Старики редко что – то выбрасывают. Им легче не купить что-то новое, чем расстаться с тем, к чему привыкли и с чем прожили жизнь. Поэтому вопрос  - «Мама, зачем Вам этот хлам?» как правило, остается без ответа. Невозможно объяснить то, к чему можно только прийти c годами.

Я открыл дверцу. В моих руках оказывались:  то какая-то керамическая статуэтка с надколотым основанием, то, перевязанная выцветшей ленточкой, картонная коробочка, то календарь за 1966-й год... А вот эту вещицу я помню – ее подарили маме на какой-то юбилей, и она долго занимала почетное место в гостиной. Вероятно, все эти вещи имели для нее значение и как-то связывали с ушедшими годами.
Я доставал вещи одну за другой, подолгу разглядывал, пытаясь вспомнить их значение. Иногда это удавалось и в памяти, цепляясь одно за другое, возникала цепь давно забытых событий, о которых я не вспомнил бы, наверное, уже никогда.
Последним я достал толстый сверток, обернутый в пожелтевшую газету и туго перевязанный  бечевкой.  Повозившись с завязанным когда-то давно узлом, я развернул его и обнаружил внутри толстую, спрессованную временем пачку старых  писем. Почерк на конвертах показался знакомым, но понять окончательно, что это, я смог  только надев очки.

Это были мои письма! Аккуратно сложенные, рассортированные по годам, месяцам и дням, от первого до последнего все мои письма из армии!

Внутри что-то вздрогнуло, поднялось выше, комом застряв в горле, увлажнив глаза и заставив отчетливо услышать стук собственного сердца.
 
Первое, что пришло в голову – прочитать. Но что-то останавливало. Во мне происходила какая-то внутренняя борьба – ведь это не мои письма. Они чужие, мамины. И адресованы ей. Имею ли я право их читать, эти послания сорокалетней давности, написанные из другой эпохи, из другой страны, другим человеком, который навсегда остался в том времени. Написанные человеку, которого уже нет и никогда не будет. А внутри этих конвертов какая-то другая и очень личная жизнь этих двух людей.
А еще я боялся. Не знаю почему, но я боялся этих писем. Свидание с прошлым не всегда бывает радужным. И хотя два моих армейских года прошли довольно ровно, они все равно стали неким водоразделом между двумя жизнями. Вот и получается, что письма эти как бы с нейтральной полосы, когда то, что за спиной - родное, знакомое и понятное, а то, что впереди – как туман на минном поле…
Это сегодня туман уже рассеялся. И до конца поля не так уж и далеко. А тогда я еще только строил планы и вынашивал надежды. И все это там, в этих письмах. И не сбывшиеся мечты и будущие разочарования…
И все же не удержался. Вот сущность человеческая – ну знаешь же, что не надо, а все равно…
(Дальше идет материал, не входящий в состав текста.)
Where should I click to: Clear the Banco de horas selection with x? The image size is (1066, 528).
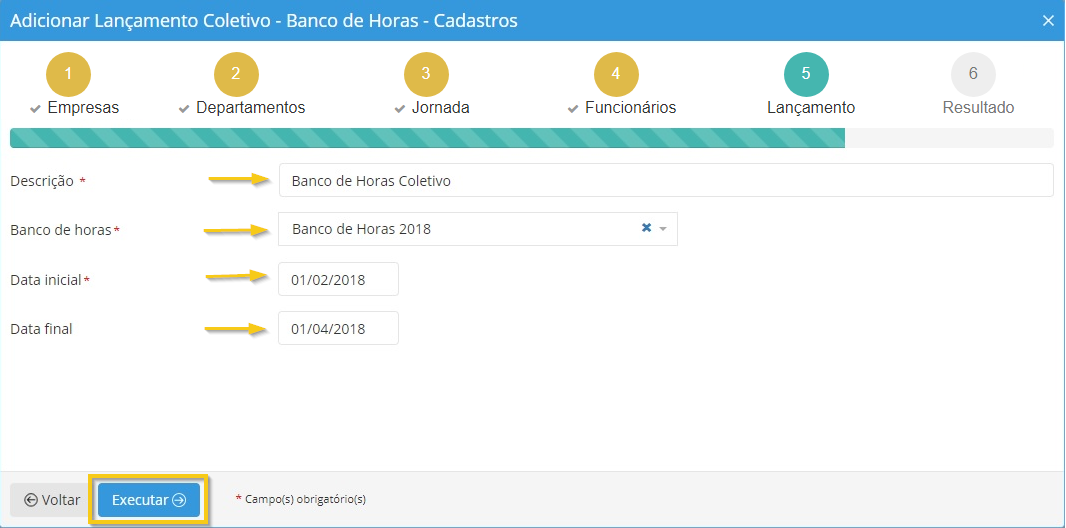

«Здравствуй дорогая моя мама!
Итак, я в армии…. доехали нормально…. здесь уже снег и морозы…
Только что пришли с работы. Наверное, нет ничего хуже, чем ковырять мерзлую землю…
… понемногу обвыкаюсь, но по дому  еще скучаю, и очень хочется есть…»

Господи! Ну, зачем же я написал, что хочу есть? Наверное, ночь у нее, после этого письма была бессонной. И не одна…  Прости мам, но тогда я этого не понимал. Я понял это позже, когда каждый час спрашивал уже у своего сына, не голоден ли он. Нарывался на его раздражение, а через час спрашивал снова. И его раздражение меня не обижало. Просто я уже понимаю то, что ему еще только предстоит понять.
Я не стал больше открывать письма. Кроме одного – самого последнего. Почему-то так решил – уж коли прочитал самое первое, прочитаю и самое последнее.

«Здравствую мамочка!
Ну, вот и подошло время написать последнее письмо. Позади два года ожидания, телефонных разговоров и писем. Прошли две зимы и два лета. Снова  ноябрь, снова снег и снова надо собирать чемодан. Только теперь уже не с грустью, а с радостью…»
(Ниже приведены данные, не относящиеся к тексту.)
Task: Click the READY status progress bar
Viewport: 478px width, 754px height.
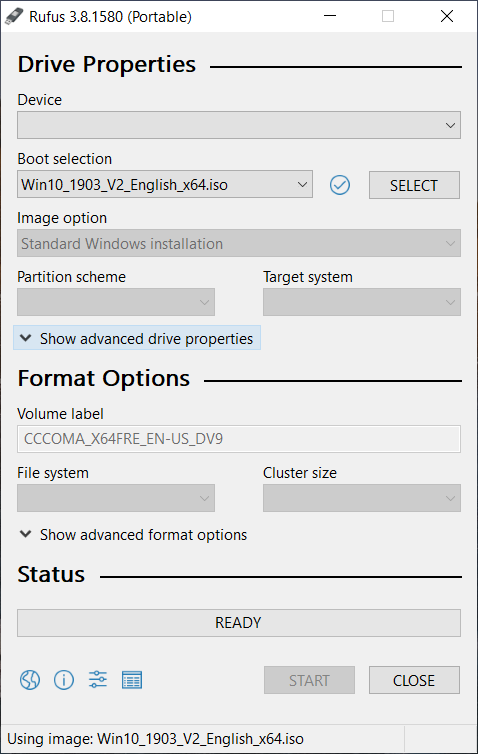Action: tap(239, 623)
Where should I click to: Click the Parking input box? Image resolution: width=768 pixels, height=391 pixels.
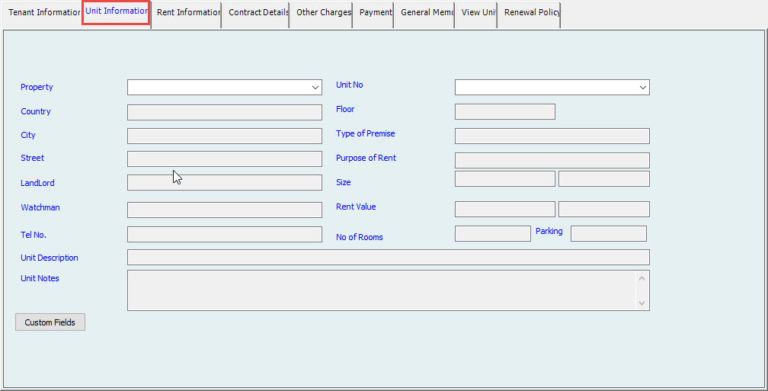(608, 234)
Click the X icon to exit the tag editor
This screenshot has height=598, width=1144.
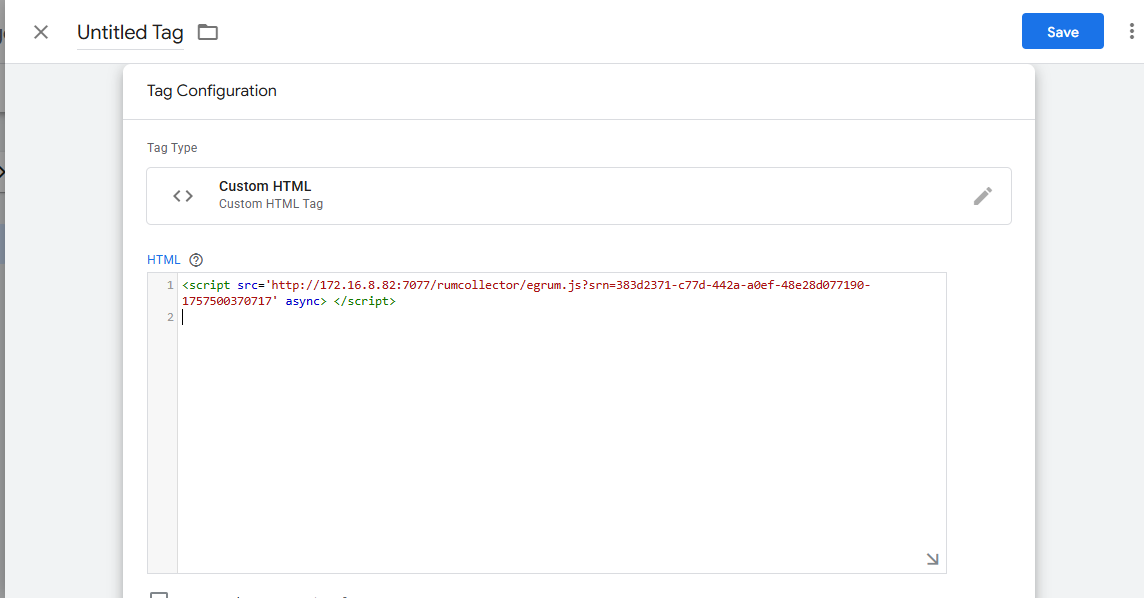click(x=40, y=31)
Я почему-то представил себе, как мама читает это письмо, под тусклым светом ночника. Наверное, так и было.  И, наверное,  она улыбалась. И плакала.
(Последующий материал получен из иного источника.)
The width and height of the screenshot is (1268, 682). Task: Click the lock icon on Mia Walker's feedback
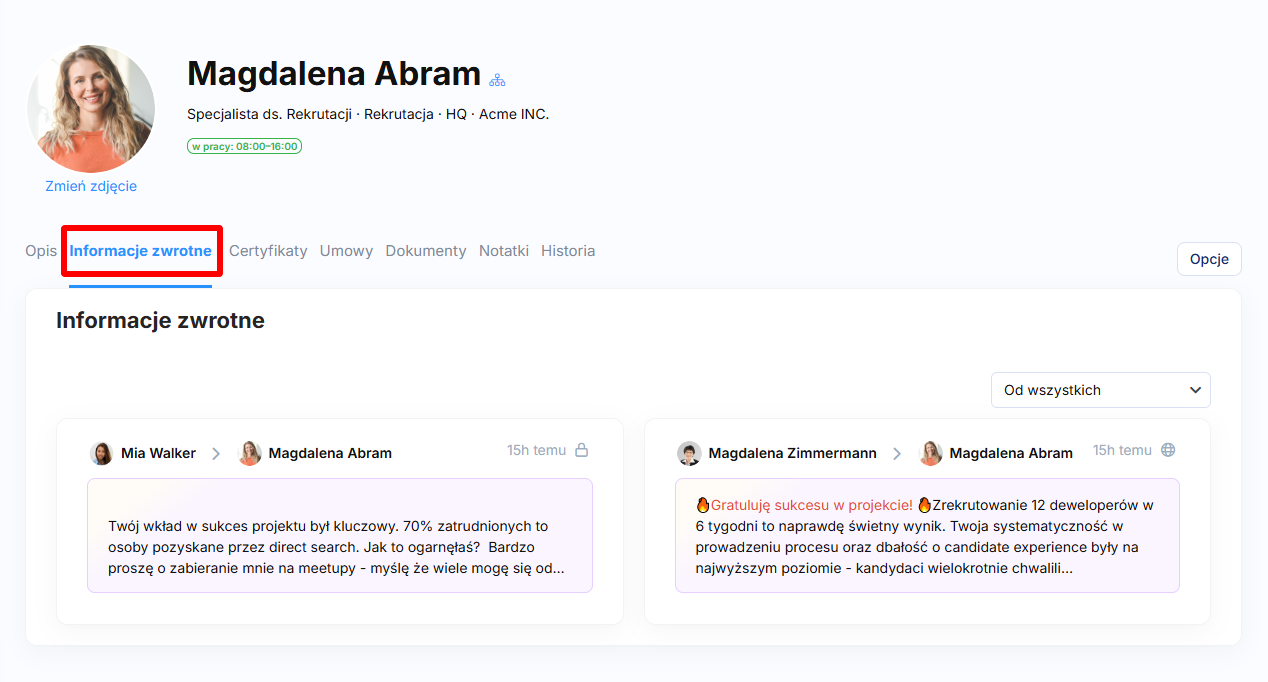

Больше ни одного письма я не прочитал. Просто сидел, перебирал конверты и разглядывал даты на почтовых штампах. Потом сложил все в стопку, завернул в ту же газету и, перевязав той же бечевкой, убрал в дальний угол маминого шкафчика. Я знаю, что больше никогда не развяжу этот узел. И не прикоснусь к этим воспоминаниям. Не надо. Ни к чему это.
 Да и негоже читать чужие письма.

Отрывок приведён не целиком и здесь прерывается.